2. Archive/DW DB will have CURRENT + COMPLETE HISTORY

expecting something like streaming, but not ETL

Thanks
Sridhar

Re: Online DW

От
John R Pierce
Дата:
On 6/10/2016 1:11 AM, Sridhar N Bamandlapally wrote:
> Is there any feature in PostgreSQL where online DW (Dataware housing)
> is possible ?
>
> am looking for scenario like
>
> 1. Production DB will have CURRENT + LAST 7 DAYS data only
>
> 2. Archive/DW DB will have CURRENT + COMPLETE HISTORY
>
> expecting something like streaming, but not ETL

you'd need to manage that yourself.

I'd probably use a custom ETL job that pulls data from the production
database and sends it to the EDW using a message queue (EMS, JMS, AMQ,
etc).   the production database would be partitioned by day, and once a
day drop the 7+ day old partition, while the EDW wouldn't ever drop, and
if its partitioned, maybe by week or month.

It would probably be easier if the the EDW didn't need the latest
transactions, only data an hour to a day old.   If the EDW needed
near-live data, then I'd want to be using the same sort of messaging
queue platform (EMS, JMS, AMQ, etc) to send the data to the production
database, so that the EDW feed process could subscribe to the same events.

this sort of pattern works easier if your data is inserted once and not
updated, but it can be made to handle updates, too.   the message queue
paradigm ('publish/subscribe') is a very powerful way of implementing
complex distributed systems.




--
john r pierce, recycling bits in santa cruz



Re: [HACKERS] Online DW

От
Craig Ringer
Дата:
On 10 June 2016 at 16:11, Sridhar N Bamandlapally <sridhar.bn1@gmail.com> wrote:
Hi

Is there any feature in PostgreSQL where online DW (Dataware housing) is possible ?

am looking for scenario like

1. Production DB will have CURRENT + LAST 7 DAYS data only

2. Archive/DW DB will have CURRENT + COMPLETE HISTORY

expecting something like streaming, but not ETL

There's nothing built-in, but that's exactly the sort of thing pglogical is intended for. You can also build something along those lines with Londiste fairly easily.

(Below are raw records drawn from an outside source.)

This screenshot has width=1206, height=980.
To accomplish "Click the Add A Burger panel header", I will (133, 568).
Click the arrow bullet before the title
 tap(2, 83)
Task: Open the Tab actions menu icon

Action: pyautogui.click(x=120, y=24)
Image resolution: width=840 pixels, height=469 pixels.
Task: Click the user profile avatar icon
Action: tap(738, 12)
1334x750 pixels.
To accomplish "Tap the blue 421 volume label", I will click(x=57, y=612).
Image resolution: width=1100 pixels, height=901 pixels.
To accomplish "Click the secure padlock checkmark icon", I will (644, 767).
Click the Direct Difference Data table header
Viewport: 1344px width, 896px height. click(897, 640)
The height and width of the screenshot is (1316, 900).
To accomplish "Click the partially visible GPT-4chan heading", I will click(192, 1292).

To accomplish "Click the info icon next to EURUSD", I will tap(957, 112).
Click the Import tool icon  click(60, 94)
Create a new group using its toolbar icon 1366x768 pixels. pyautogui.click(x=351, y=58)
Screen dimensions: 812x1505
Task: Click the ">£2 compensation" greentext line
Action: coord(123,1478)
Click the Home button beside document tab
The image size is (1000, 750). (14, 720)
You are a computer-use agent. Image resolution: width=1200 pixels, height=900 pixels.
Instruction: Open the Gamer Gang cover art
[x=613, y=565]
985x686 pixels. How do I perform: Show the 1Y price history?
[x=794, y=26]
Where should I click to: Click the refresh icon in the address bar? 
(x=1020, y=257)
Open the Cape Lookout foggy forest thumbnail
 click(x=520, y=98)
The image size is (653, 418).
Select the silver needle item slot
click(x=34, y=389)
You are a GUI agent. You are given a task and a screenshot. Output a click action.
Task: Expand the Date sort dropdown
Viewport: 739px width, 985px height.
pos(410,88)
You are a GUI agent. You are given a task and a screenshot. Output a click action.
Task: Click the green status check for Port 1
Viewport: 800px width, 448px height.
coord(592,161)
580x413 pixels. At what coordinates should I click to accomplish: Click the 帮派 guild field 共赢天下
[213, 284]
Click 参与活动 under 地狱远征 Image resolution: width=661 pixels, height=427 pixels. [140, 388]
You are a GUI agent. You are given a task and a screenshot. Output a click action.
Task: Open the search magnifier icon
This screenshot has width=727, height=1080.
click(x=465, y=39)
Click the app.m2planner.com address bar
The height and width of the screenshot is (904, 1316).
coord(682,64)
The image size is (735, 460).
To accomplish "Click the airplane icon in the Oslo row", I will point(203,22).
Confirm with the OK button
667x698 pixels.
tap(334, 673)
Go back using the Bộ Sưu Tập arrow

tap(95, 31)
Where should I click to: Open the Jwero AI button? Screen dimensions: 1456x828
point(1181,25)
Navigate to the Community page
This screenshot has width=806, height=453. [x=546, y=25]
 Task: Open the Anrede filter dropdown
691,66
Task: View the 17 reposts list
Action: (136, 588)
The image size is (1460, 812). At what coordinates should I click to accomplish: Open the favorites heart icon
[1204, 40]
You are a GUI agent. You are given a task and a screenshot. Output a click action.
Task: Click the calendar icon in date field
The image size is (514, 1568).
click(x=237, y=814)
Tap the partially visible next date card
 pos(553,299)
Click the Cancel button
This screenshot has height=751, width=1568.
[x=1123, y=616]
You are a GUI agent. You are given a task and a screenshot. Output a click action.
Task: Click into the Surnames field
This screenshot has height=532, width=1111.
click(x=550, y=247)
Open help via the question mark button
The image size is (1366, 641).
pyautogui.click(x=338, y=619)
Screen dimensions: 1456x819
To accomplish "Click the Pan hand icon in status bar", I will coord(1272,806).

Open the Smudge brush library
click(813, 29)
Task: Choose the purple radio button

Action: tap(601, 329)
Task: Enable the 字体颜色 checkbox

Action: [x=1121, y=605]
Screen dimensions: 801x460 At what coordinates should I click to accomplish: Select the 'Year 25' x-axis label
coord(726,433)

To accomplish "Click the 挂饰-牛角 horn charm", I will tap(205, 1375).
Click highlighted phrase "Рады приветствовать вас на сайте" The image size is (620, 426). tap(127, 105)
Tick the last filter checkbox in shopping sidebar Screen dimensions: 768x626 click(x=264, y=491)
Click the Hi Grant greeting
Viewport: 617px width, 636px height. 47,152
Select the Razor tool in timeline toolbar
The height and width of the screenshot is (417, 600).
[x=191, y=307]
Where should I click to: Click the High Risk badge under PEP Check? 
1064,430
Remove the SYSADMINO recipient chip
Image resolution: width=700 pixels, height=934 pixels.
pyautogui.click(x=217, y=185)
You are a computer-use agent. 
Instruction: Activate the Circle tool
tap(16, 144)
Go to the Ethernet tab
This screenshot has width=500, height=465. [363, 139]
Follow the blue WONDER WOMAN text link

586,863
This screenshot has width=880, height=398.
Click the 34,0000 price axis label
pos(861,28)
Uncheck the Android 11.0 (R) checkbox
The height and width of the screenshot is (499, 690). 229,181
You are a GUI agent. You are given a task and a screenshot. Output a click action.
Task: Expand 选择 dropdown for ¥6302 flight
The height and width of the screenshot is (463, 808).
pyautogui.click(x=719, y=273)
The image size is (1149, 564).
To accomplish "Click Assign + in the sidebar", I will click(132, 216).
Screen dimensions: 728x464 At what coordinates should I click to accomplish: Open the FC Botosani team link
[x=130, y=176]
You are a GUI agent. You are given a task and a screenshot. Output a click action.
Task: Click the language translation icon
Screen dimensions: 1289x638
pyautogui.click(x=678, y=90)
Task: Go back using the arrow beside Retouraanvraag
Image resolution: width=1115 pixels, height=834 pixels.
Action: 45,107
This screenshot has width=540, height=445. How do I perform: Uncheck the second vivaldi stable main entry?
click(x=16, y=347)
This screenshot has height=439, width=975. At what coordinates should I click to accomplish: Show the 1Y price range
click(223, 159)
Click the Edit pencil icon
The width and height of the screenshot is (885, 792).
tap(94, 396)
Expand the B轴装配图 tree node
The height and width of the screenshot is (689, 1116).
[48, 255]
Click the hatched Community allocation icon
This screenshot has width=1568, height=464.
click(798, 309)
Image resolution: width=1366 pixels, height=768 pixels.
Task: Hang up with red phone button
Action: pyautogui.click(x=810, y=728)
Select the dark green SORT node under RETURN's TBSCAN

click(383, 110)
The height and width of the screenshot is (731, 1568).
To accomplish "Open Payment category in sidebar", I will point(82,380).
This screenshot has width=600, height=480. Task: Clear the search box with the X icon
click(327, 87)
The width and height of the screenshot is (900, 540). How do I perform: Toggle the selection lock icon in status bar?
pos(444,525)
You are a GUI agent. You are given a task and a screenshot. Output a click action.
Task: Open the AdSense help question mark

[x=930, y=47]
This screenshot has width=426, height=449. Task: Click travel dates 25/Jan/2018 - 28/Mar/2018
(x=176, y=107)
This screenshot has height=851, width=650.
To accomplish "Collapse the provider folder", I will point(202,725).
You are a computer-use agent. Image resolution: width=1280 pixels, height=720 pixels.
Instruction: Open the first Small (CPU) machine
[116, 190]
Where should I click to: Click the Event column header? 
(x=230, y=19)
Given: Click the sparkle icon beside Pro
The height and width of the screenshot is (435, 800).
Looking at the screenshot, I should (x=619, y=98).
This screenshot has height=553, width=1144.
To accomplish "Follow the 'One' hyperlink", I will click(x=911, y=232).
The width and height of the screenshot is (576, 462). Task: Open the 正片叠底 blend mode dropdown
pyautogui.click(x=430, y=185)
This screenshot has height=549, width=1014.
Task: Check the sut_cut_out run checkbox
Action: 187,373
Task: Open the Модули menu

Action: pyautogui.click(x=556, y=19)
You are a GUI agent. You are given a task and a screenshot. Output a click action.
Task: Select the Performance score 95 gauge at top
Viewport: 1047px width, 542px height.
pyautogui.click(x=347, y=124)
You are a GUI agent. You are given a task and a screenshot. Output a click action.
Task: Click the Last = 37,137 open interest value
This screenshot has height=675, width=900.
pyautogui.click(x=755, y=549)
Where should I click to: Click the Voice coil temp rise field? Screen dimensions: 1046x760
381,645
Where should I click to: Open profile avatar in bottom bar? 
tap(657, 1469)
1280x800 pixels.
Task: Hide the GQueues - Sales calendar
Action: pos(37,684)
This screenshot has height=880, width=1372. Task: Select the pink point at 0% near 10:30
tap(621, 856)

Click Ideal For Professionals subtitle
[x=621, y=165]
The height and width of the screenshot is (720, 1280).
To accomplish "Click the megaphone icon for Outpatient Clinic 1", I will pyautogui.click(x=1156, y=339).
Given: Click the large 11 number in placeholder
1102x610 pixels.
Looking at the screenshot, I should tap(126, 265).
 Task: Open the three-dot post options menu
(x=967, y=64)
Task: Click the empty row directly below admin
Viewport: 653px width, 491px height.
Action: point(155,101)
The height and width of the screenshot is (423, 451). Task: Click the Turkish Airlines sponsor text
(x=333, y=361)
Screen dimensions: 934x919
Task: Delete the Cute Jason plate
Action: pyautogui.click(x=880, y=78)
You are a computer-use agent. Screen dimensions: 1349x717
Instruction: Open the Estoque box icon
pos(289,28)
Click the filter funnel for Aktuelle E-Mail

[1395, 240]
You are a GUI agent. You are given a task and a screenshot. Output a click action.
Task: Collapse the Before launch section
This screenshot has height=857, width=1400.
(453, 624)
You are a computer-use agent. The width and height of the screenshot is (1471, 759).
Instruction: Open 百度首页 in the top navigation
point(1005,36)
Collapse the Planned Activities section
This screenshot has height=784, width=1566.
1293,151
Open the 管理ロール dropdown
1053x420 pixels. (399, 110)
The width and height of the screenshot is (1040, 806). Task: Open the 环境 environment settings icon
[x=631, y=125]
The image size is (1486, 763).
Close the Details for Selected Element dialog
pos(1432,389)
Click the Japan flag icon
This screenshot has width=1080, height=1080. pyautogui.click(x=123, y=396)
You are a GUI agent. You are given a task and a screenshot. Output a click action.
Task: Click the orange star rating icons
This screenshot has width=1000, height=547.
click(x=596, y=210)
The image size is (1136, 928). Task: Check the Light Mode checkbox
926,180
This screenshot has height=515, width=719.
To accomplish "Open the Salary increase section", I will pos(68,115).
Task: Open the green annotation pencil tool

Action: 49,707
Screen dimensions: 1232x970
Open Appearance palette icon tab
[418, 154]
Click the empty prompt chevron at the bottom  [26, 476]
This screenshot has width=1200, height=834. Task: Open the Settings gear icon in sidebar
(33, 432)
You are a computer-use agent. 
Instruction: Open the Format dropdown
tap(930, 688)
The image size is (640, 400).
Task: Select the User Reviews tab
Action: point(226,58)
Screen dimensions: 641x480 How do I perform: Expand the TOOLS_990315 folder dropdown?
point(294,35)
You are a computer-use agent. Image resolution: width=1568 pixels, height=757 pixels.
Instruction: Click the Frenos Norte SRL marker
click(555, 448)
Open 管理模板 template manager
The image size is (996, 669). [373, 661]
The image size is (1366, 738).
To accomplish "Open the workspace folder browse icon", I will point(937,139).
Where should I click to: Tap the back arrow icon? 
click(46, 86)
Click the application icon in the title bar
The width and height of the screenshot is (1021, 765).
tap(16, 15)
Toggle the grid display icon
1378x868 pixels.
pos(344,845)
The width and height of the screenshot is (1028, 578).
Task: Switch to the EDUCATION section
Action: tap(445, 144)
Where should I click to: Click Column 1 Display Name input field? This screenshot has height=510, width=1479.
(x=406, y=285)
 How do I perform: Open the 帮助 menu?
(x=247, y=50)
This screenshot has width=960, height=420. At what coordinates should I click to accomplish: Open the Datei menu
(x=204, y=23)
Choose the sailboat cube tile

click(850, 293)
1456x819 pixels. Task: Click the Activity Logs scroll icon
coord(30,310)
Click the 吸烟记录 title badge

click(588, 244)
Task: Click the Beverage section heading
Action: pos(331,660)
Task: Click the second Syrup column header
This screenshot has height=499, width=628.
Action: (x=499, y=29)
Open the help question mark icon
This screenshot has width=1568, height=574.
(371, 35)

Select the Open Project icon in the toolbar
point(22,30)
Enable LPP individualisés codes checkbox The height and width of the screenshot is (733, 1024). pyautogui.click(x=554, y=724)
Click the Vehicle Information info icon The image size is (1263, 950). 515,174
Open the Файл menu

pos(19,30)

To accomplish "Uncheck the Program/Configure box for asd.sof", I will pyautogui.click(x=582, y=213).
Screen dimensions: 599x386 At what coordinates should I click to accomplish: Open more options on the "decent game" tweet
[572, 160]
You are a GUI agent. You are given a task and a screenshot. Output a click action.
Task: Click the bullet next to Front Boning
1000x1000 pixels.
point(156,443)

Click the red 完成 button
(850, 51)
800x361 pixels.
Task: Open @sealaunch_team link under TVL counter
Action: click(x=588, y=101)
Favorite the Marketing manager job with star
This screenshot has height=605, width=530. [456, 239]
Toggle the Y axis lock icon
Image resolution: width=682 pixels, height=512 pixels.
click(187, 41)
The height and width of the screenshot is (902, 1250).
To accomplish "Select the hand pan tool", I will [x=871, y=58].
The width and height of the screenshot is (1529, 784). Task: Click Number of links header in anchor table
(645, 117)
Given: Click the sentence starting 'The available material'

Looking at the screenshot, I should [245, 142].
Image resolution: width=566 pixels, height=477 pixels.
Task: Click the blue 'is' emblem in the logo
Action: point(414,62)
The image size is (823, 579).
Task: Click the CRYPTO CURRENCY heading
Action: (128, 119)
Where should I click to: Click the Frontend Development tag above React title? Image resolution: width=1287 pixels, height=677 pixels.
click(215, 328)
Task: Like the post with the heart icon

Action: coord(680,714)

Hopefully this is the sort of thing we can move toward with built-in logical replication in coming releases.

--
 Craig Ringer                   http://www.2ndQuadrant.com/
 PostgreSQL Development, 24x7 Support, Training & Services

Re: [HACKERS] Online DW

От
Sridhar N Bamandlapally
Дата:
One thing looks possible ( feature not available), just an idea

example/syntax:

BEGIN NOARCHIVE;

  --- transaction-1 
  --- transaction-2 
  .
  .
  --- transaction-N 

END;

This/These will be performed in Production to clean-up archive which will not be sync with Archive/DW DB only

one heads-up is Archive/DW DB may need to build WITHOUT CONSTRAINTS

May need to introduce ARCHIVE system/tag in pg_hba.conf

Thanks
Sridhar
OpenText














On Fri, Jun 10, 2016 at 2:22 PM, Craig Ringer <craig@2ndquadrant.com> wrote:
On 10 June 2016 at 16:11, Sridhar N Bamandlapally <sridhar.bn1@gmail.com> wrote:
Hi

Is there any feature in PostgreSQL where online DW (Dataware housing) is possible ?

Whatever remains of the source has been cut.